Porno et numérique
Je prends ici quelques notes pour le séminaire "Littérature et culture numérique" (FRA6730) que je donnerai à la rentrée 2015/2016.
La thèse de fond que je veux démontrer est que la caractéristique fondamentale du numérique est de reconfigurer la structure de l'espace et que cette reconfiguration est analogue à celle réalisée par la pornographie en tant que genre.
En d'autres termes : on a souvent dit que le numérique "déterritorialise", qu'il rend l'espace "liquide", qu'il "déstructure". À mon avis, il n'y a rien de plus faux : le numérique produit un espace très structuré, mais cette structure est différente de celle de l'espace non-numérique ou plus précisément prénumérique. Le numérique ne détruit pas les frontières, les limites et les relations spatiales : il les déplace et les agence différemment.
De la même manière, le porno met en question les structures spatiales normalement acceptées dans une société pour en créer de nouvelles.
Commençons par le porno.
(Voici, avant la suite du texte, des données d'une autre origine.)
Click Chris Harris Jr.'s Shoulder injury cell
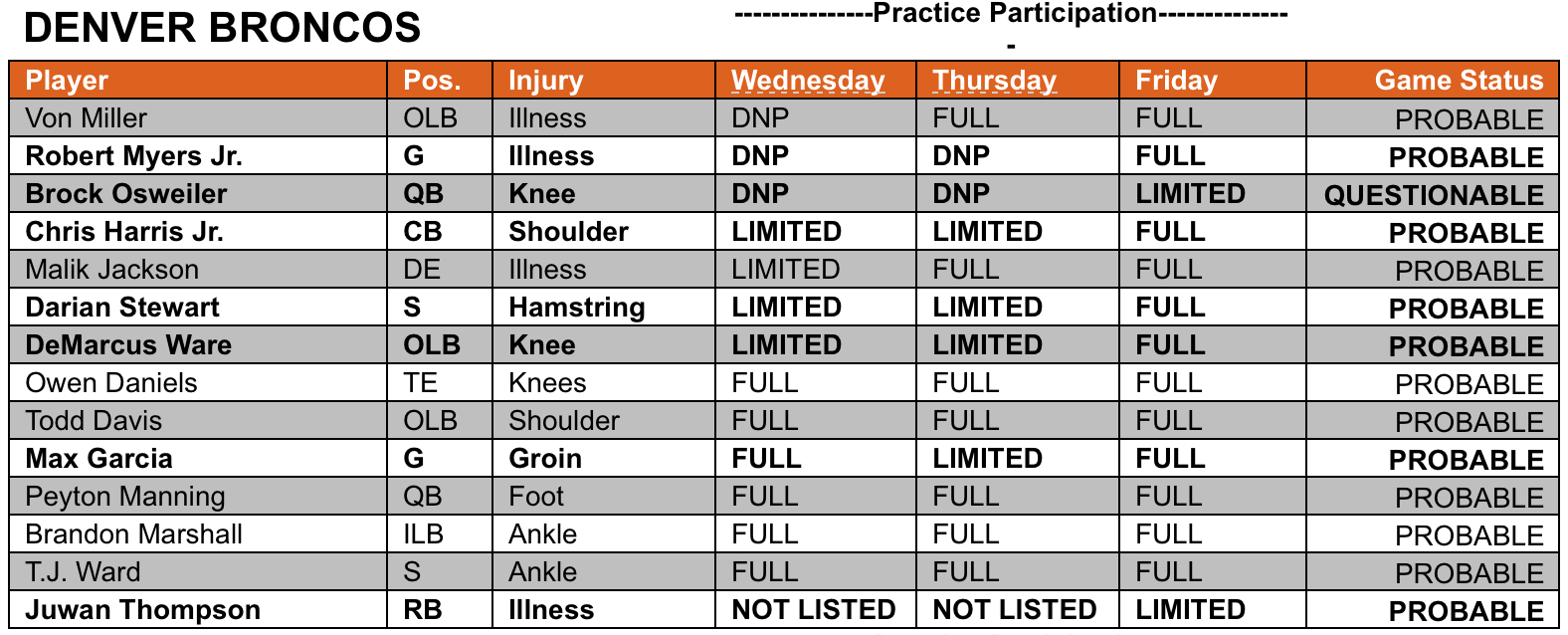The image size is (1568, 635). pos(604,232)
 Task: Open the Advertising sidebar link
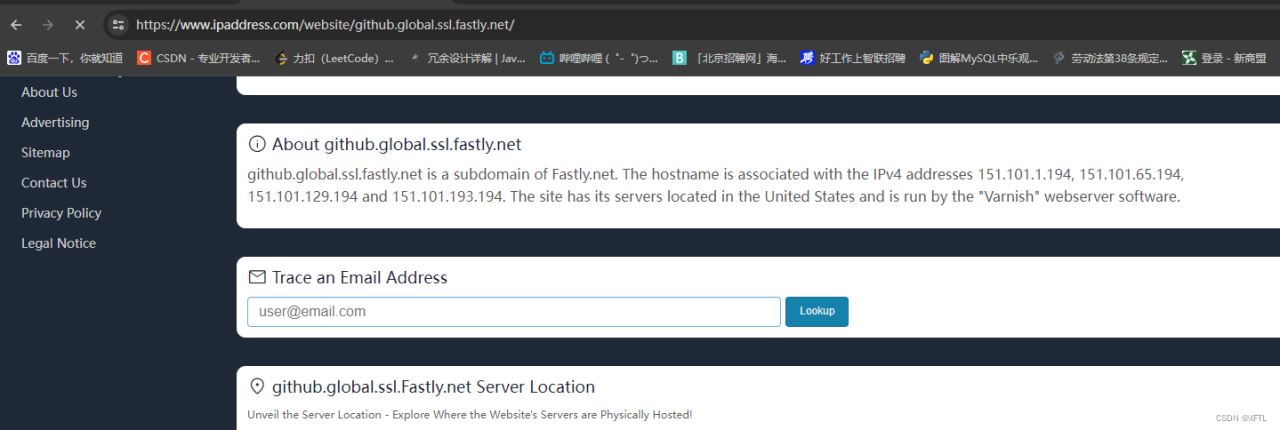[55, 122]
Un de ses fondements est de déplacer la frontière entre intérieur et extérieur et donc entre visible et invisible. Beatriz Préciado le montre dans son livre Pornotopie où elle analyse les architectures intérieures proposées dans les années 1950 par Playboy.
Si l'on regarde n'importe quel site de vidéo porno (par exemple youporn ou porntube) on remarque immédiatement deux choses :
1. les frontières entre visible et invisible ne sont pas celles de l'espace non pornographique : on voit des choses qui ne sont pas visibles ailleurs - en particulier les organes génitaux. L'exposition des parties génitales est une des clés des vidéo porno : il faut les voir et il faut voir la pénétration - ce qui n'est pas le cas de l'érotisme qui se base plutôt sur une ambiguïté entre montrer et cacher. L'érotisme, en d'autres termes, accepte les frontières normales entre visible et invisible et joue à provoquer la stabilité de ces frontières. La cheville de Mme Arnoux dans l'Éducation sentimentale est érotique : Frédéric ne devrait pas la voir et pourtant il la voit. Dans le porno, au contraire, il est nécessaire de voir la vulve de l'actrice et le pénis de l'acteur, autrement ce n'est pas du bon porno. Une des habilités des acteurs est d'adopter des positions qui permettent de voir les organes génitaux et la pénétration.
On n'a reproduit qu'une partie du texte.